For example, the following is a set of quadratic equations over the variables \(x_0,x_1,x_2\):

We will show how to reduce 3SAT to the problem of Quadratic Equations.

At the end of the day, a 3SAT formula can be thought of as a list of equations on some variables \(x_0,\ldots,x_{n-1}\). Namely, the equations are that each of the \(x_i\)’s should be equal to either \(0\) or \(1\), and that the variables should satisfy some set of constraints which corresponds to the OR of three variables or their negation. To show that \(3\ensuremath{\mathit{SAT}} \leq_p \ensuremath{\mathit{QUADEQ}}\) we need to give a polynomial-time reduction that maps a 3SAT formula \(\varphi\) into a set of quadratic equations \(E\) such that \(E\) has a solution if and only if \(\varphi\) is satisfiable. The idea is that we can transform a 3SAT formula \(\varphi\) first to a set of *cubic* equations by mapping every constraint of the form \((x_{12} \vee \overline{x}_{15} \vee x_{24})\) into an equation of the form \((1-x_{12})x_{15}(1-x_{24})=0\). We can then turn this into a *quadratic equation* by mapping any cubic equation of the form \(x_ix_jx_k =0\) into the two quadratic equations \(y_{i,j}=x_ix_j\) and \(y_{i,j}x_k=0\).

## Items

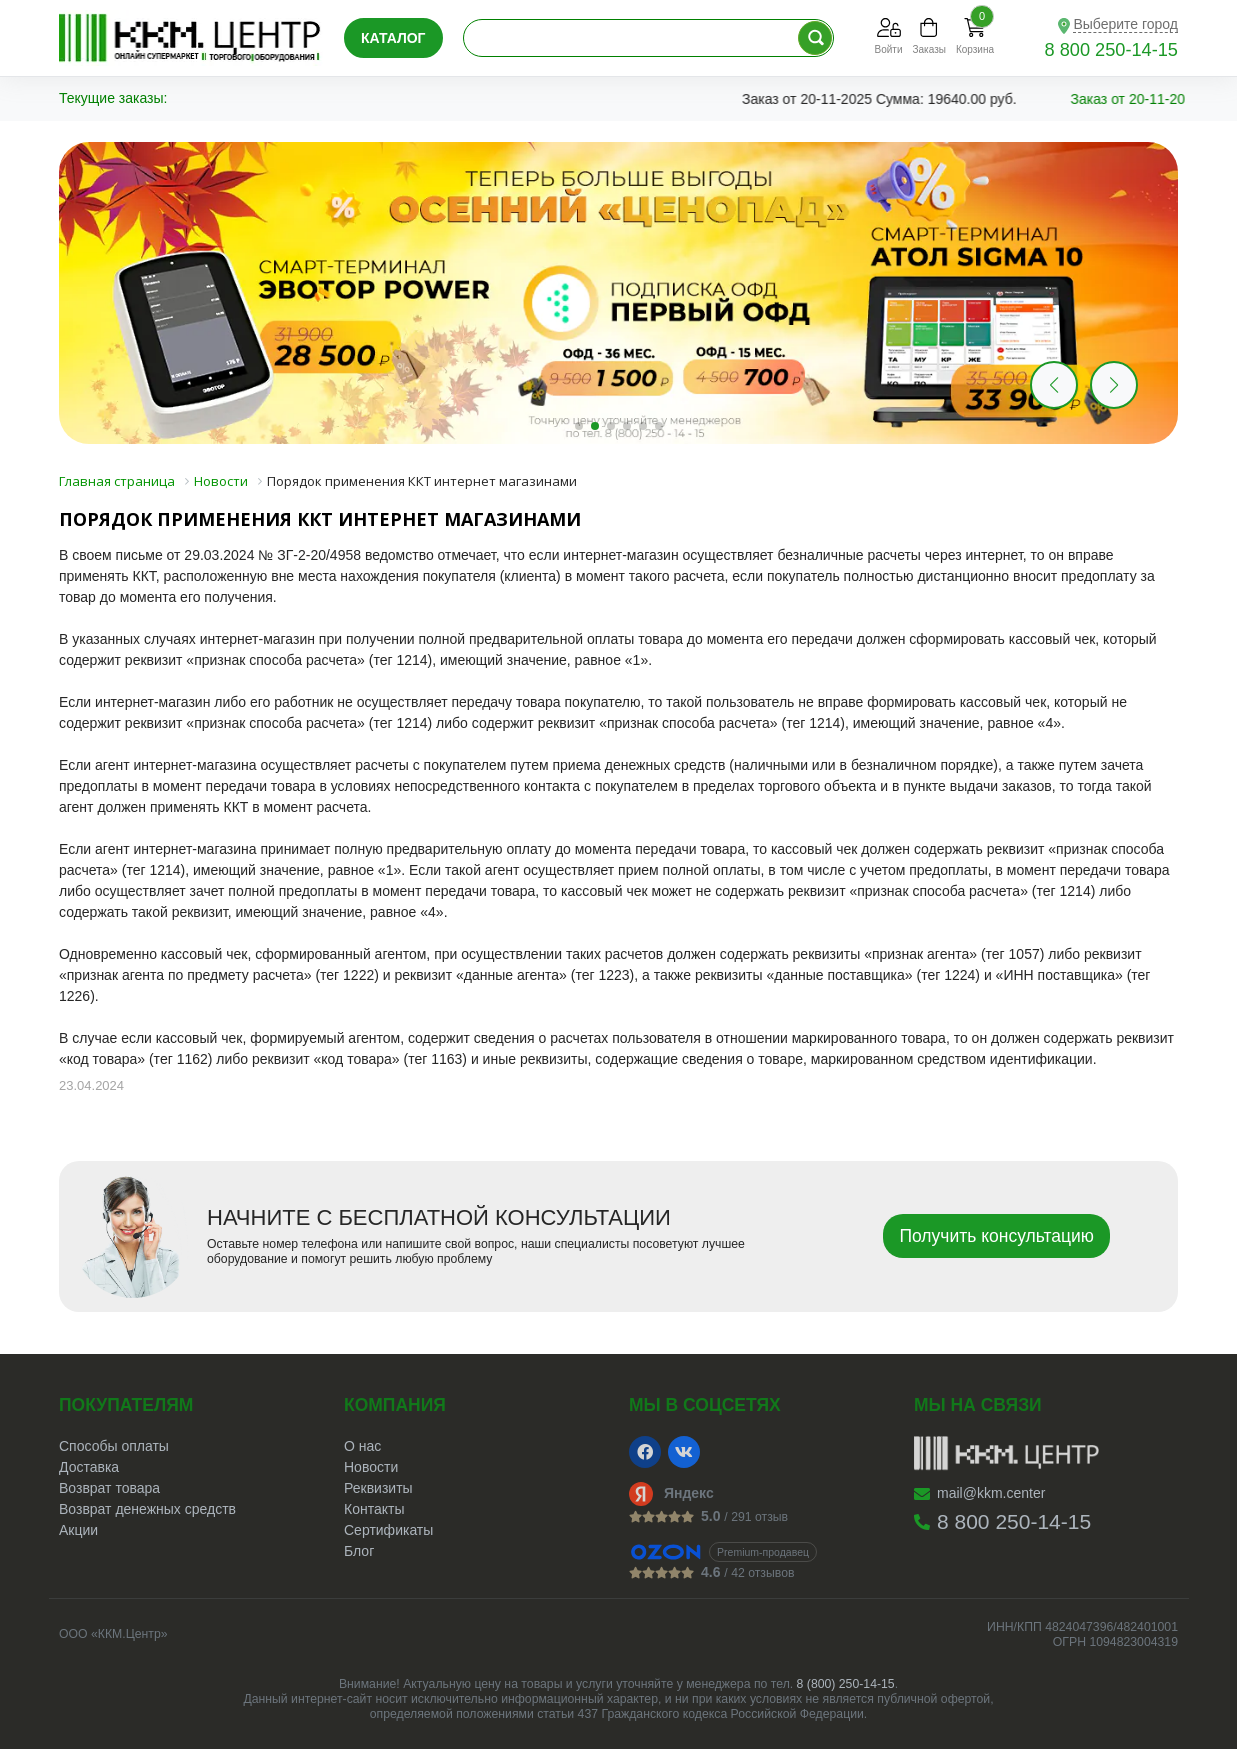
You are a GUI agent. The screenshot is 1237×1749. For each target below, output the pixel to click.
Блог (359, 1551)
---
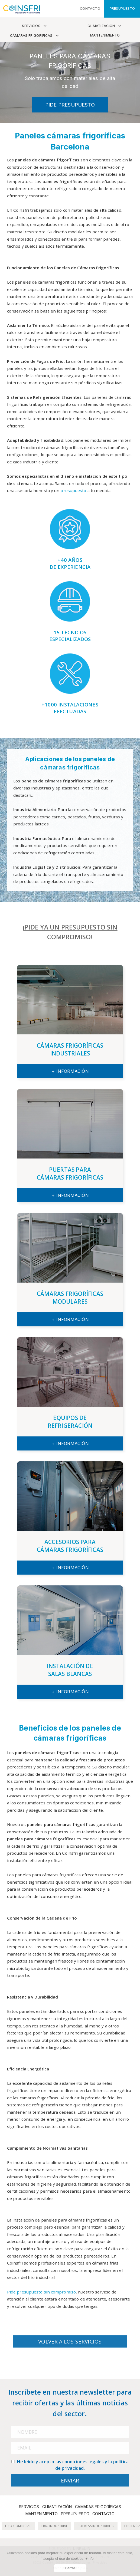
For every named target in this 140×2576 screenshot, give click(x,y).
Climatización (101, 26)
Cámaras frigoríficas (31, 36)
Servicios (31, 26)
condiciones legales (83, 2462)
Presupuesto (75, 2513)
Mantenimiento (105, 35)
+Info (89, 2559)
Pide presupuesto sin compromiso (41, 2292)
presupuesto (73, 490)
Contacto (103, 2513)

## Problem description
Write out everything from "For example, the" down to "of Quadratic Equations." in the passage on reducing 3SAT to quadratic equations, copied word for word.

## Final result
For example, the following is a set of quadratic equations over the variables \(x_0,x_1,x_2\):

We will show how to reduce 3SAT to the problem of Quadratic Equations.